A unique film, photography and event venue in the UK.
No Man’s Fort, based 1.4 miles from the Isle of Wight, is one of the most unusual filming locations in the world. Set in easy reach of Portsmouth and the Isle of Wight, No Man’s Fort is a fantastic location for product launches, corporate functions, documentaries, feature filming or any recording which requires a venue rich in history, character and boasting numerous original features.
The Fort is a quirky and unique gun emplacement, built to protect our fleet when Britannia ruled the waves, which has been transformed into a uniquely luxurious cocoon of indulgence, privacy and exclusivity. The imaginative restoration provides every possible comfort to offer a unique taste of life at sea.
With incredible panoramic views, an atmospheric fire pit, hot house, its own spa, a choice of bars, a large sun deck, a helipad and an amazing atrium, No Man’s Fort provides 4 floors packed with a variety of amazing facilities which are perfect for when your shoot needs an extra special touch. The Fort also offers the opportunity to film a myriad of water based activities such as RIB rides, sea kayaking, kite surfing, yachting and fishing. A key feature of the Fort is its incredible Lighthouse which provides a stunning setting for inspirational images and the opportunity to film beautiful sunsets over the Solent.
With 22 large bedroom suites (sleeping 44), a taste of luxury whilst at sea is available with stunning views of the coast and the sound of the waves gently crashing.
Five large function areas are available, each offering something a little different from the norm. The Atrium is a huge circular space on the Upper Level, boasting a glass roof, so sunlight floods in from above. There’s a bar, a stage, a raised area with a grand piano, and a variety of different seating areas on different levels.

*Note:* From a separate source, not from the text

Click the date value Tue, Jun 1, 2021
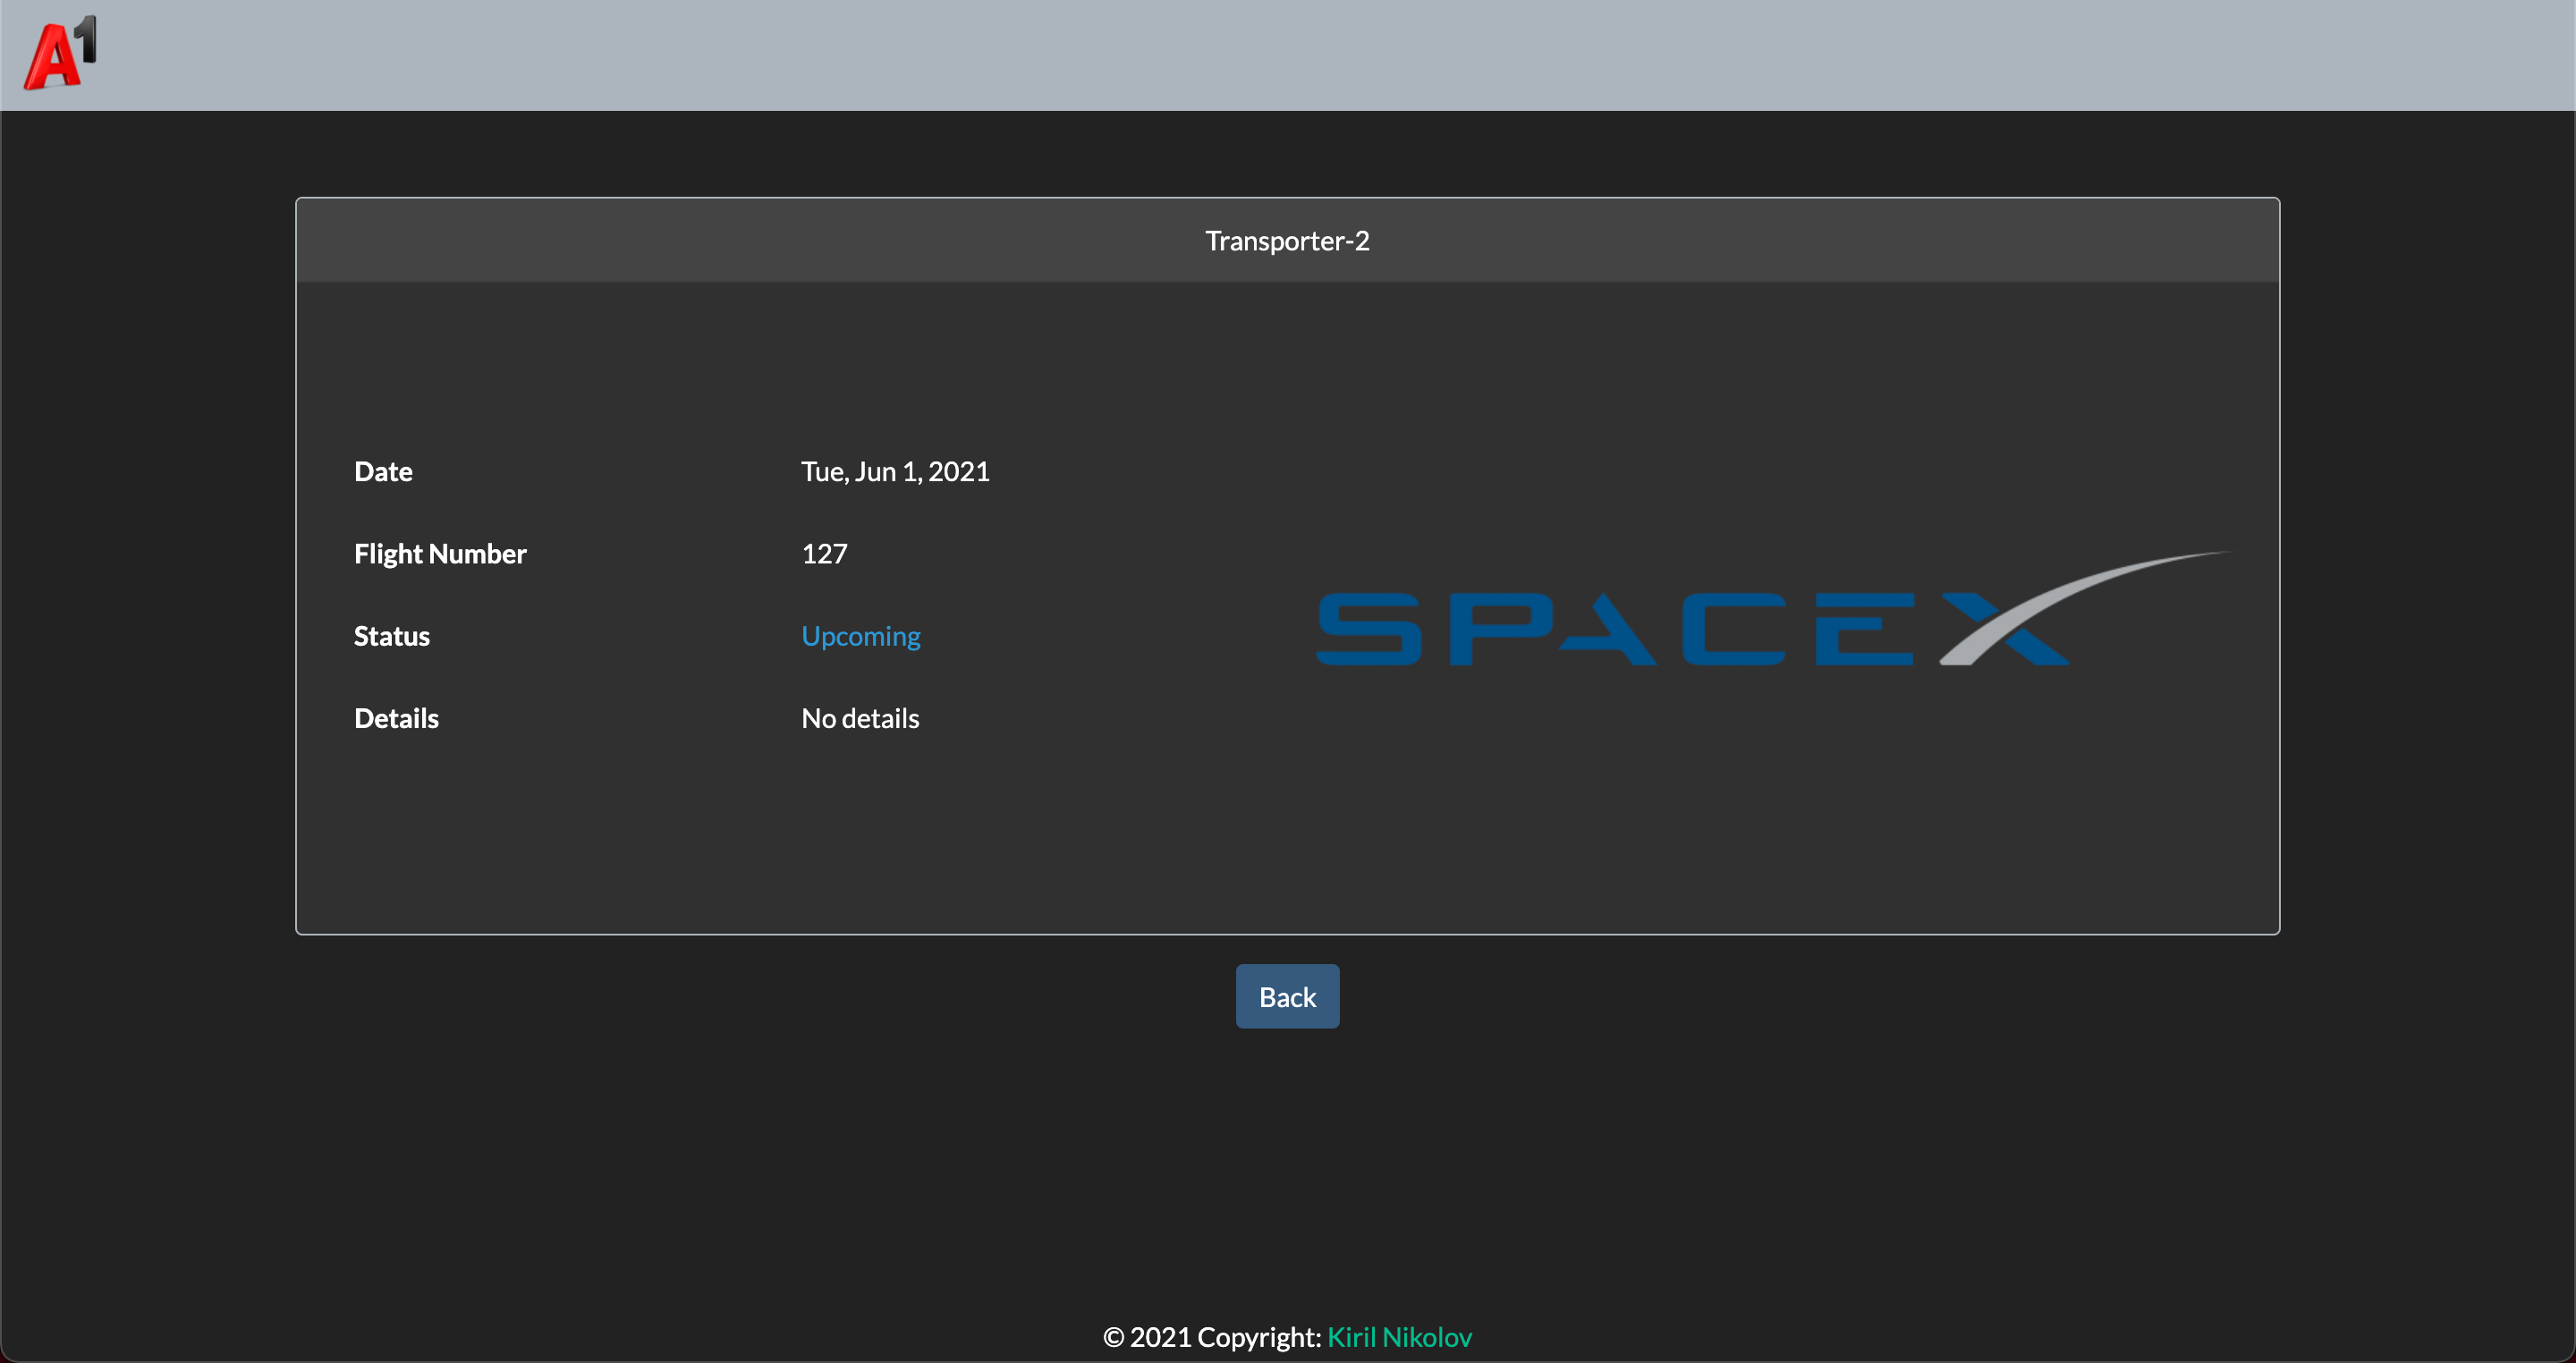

The Cabaret Club provides a great setting for live music, entertainment, dancing and partying. There are raised seating areas in what were the original gun emplacements, a bar and a stage.
The Dining Galley and Wine Bar is large enough to seat 100 people. This multi-functional space even boasts its own bar. The Lounge is a large informal space, with comfy seating and stunning furnishings.
Whatever your filming requirement, No Man’s Fort offers all you could need for stunning sea / history / swashbuckling inspired shots! Let us know your brief and we will be sure to make your vision become a reality.
Learn more: http://www.amazingvenues.co.uk/SolentForts
When Louis Napoleon, the nephew of Bonaparte, seized power in 1848 and declared himself Emperor Napoleon III there was widespread fear in Britain of a resumption of hostilities with France and a possible invasion. In 1860, after much debate and deliberation, the government of Lord Palmerston proposed the construction of a ring of Forts in the Solent to protect Britain’s premier naval dockyard.
No Man’s Fort is one of the two outer (the other being Horse Sand Fort) whose building commenced in 1865 and was completed in the spring of 1880. Horse Sands Fort and No Man’s Fort are identical, being 200 ft in diameter and fully armor plated.
Each fort represents an amazing feat of engineering. The stones, beautifully cut and weighing several tonnes a piece, had to be positioned on the seabed by divers who worked without the benefit of today’s technology. Each includes an artesian well to provide the garrison with fresh water – these are over 400ft deep!
The cost was extortionate: excluding armaments, No Man’s Land Fort cost £462,500 (£34m in today’s money) and Horse Sand Fort cost £424,694 (£31m in today’s money). By the time they were completed the invasion threat had receded and the Forts were dubbed “Palmerston’s Follies”. They were heavily armed, none the less, with the guns being regularly upgraded as technology advanced.
Between the wars, all forts in the Solent were left largely neglected until 1940 when the fall of France meant an invasion by German forces became a real threat. The forts all suffered considerable damage as a result of German bombing. They were not able to support heavy anti-aircraft guns for general air defense but were brought to war-readiness for the seizure of French warships anchored off Portsmouth in 1940, after the fall of France. This was the only time that their armament was trained on the targets for which they had been originally built. The seizure was completed with little opposition and actual firing from the guns on the Forts was not necessary.
The Forts were de-activated at the end of the war and decommissioned in 1956, but only sold by the Ministry of Defense in the 1980s and 1990s. No Man’s Fort was bought by a luxury hotel company that later went into administration. It was then sold to Clarenco in 2012 and was completely renovated to become the second fort to be added to the AmaZing Venues collection.
No Man’s Fort is due to fully open in the Spring of 2015.